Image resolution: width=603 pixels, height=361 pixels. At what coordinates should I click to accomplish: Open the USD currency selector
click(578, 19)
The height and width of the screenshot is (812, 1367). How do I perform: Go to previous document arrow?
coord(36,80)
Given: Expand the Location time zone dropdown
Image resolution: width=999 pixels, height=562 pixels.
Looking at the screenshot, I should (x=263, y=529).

════════

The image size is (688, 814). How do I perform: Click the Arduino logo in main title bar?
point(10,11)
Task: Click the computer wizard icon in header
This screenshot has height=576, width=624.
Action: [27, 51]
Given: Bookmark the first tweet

════════

WHAT THE EXERCISE ASKS: Across the records above, in how many lines does the string "Given" appear? Reply with the figure alone.

RESPONSE TO THIS TASK: 2